Monopolios
Vaya por delante que nunca he sentido ninguna afinidad con el nacionalismo vasco, y que considero no sólo legítimo, sino muy natural, que quienes lo sostienen carezcan de simpatía por mis causas. Al PNV, un partido conservador en política, reaccionario en materia social, confesional, insolidario y tradicionalista hasta la náusea, o, mejor dicho, hasta el límite de mis náuseas, tampoco le favorece la torpe actuación de Ibarretxe, ese patético rencor de amante despechado que ha contagiado a sus compañeros frente a un avatar tan esencial en la vida de cualquier político como un resultado electoral adverso.
Vaya también por delante que, por mucho que haya cedido la presidencia de la cámara a una integrista católica, el detalle de que López no se haya humillado ante Dios, ni haya querido prometer su cargo sobre una Biblia, en una mesa donde tampoco había un crucifijo, me ha conmovido y todo. Cómo estarán las cosas para que me conmueva con tan poco. Y sin embargo, en el centro mismo de la euforia de quienes están mucho más contentos que yo, he escuchado palabras de alegría que han proyectado un eco inquietante en mis oídos.

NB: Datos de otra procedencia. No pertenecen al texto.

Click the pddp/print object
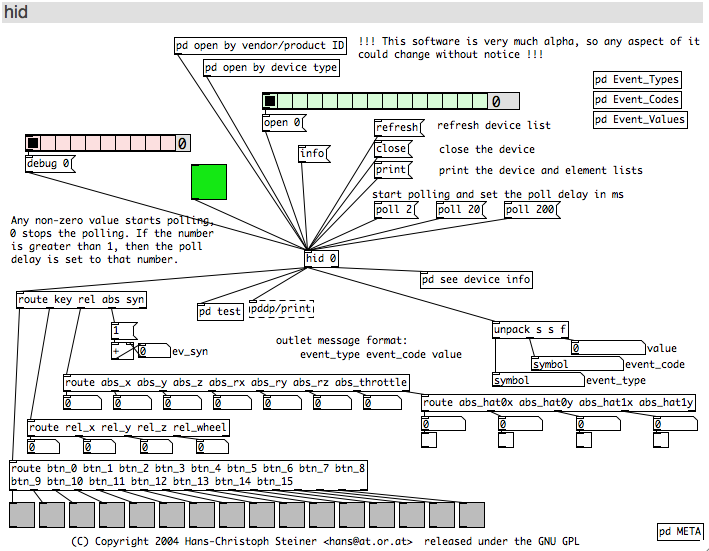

Ojalá sea esta la legislatura de la paz, de la libertad, de la convivencia. Ojalá lo fuera incluso si quien gobernara fuera el PNV, por poco que me guste. Tampoco me gustó el acento con el que Iñaki Oyarzábal, secretario general del PP vasco, pronunció esta frase en los telediarios, como si ni la paz, ni la libertad, ni la convivencia, hubieran sido posibles en ningún grado antes de ahora. Pocas cosas tan injustas, tan disparatadas como el monopolio de la esencia nacional que el PNV ha convertido en su seña de identidad. Que el socio de un Gobierno que se pretende abierto, plural e integrador, responda monopolizando conceptos sobre los que se asienta la propia democracia, me parece además muy peligroso.